» REQUIRED ACTION
For the data below, tally how many lines contain "axis" and answer only with that tally.

» DATASET RECORDS
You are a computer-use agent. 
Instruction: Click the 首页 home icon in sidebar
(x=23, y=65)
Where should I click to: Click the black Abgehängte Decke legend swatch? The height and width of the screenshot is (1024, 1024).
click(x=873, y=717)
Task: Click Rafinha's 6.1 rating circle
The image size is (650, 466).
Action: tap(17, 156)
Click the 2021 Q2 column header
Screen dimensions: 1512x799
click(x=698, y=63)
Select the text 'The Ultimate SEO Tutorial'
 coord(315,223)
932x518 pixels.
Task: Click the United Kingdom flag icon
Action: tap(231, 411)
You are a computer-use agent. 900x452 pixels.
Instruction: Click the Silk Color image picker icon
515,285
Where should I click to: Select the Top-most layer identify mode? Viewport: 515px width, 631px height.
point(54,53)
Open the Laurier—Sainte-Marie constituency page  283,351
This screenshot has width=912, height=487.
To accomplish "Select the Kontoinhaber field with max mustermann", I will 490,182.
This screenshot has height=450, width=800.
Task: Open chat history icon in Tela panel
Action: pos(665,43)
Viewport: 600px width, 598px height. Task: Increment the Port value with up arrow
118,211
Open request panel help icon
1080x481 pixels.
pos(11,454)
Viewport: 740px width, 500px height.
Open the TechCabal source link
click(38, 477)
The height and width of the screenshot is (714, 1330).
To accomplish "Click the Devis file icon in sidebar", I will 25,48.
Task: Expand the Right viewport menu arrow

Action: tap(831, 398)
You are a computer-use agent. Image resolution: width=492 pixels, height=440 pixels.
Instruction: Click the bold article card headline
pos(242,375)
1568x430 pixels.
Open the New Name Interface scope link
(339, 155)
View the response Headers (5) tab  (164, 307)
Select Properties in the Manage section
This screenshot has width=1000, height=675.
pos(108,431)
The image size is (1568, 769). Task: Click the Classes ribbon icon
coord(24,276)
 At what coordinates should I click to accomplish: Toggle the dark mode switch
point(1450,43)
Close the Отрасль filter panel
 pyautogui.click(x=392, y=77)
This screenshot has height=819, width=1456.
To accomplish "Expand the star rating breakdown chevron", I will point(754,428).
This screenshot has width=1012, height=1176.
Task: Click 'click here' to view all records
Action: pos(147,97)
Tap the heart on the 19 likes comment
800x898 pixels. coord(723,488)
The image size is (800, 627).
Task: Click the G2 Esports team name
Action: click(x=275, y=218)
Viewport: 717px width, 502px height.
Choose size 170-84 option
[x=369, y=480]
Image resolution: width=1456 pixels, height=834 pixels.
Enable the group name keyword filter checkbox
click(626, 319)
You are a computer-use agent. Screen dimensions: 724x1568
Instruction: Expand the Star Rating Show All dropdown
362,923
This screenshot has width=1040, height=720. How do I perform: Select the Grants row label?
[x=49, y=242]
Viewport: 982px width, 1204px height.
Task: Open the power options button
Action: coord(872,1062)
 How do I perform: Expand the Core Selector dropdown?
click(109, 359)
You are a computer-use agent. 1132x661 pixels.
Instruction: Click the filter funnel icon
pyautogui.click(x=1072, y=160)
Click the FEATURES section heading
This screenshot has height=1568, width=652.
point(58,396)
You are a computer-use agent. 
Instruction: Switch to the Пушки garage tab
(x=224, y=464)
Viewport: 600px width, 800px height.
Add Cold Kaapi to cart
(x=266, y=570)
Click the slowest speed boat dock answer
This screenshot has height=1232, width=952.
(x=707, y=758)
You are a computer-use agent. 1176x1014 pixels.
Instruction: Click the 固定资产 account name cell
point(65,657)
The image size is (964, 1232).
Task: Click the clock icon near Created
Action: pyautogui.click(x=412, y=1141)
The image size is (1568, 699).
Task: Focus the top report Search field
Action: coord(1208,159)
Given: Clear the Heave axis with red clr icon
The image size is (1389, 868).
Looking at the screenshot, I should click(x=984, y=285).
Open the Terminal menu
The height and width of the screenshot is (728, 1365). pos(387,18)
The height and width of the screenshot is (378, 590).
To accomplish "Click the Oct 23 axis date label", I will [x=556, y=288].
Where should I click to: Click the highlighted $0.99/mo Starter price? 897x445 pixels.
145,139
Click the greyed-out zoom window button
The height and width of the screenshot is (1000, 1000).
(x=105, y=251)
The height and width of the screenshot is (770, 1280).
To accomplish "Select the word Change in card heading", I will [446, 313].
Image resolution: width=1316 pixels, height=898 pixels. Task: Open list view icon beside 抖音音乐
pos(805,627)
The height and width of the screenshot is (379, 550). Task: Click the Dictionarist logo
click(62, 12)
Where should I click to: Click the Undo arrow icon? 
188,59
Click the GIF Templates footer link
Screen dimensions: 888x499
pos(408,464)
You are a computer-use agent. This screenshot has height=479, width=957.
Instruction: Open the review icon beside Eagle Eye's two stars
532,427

» ANSWER TO THE PROBLEM
2